WHAT YOU ARE ASKED TO DO | Reproduce the rows from the line containing "Given: Select Lip Stains navigation item" through the end of the rows, swapping "navigation item" for "menu link" and leaving everything else unchanged.

RECORDS FOR THE EXERCISE |
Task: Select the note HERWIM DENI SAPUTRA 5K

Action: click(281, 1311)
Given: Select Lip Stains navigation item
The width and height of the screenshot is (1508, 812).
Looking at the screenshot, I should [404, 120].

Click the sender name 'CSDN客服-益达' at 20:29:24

RESULT |
Given: Select Lip Stains menu link
The width and height of the screenshot is (1508, 812).
Looking at the screenshot, I should [404, 120].

Click the sender name 'CSDN客服-益达' at 20:29:24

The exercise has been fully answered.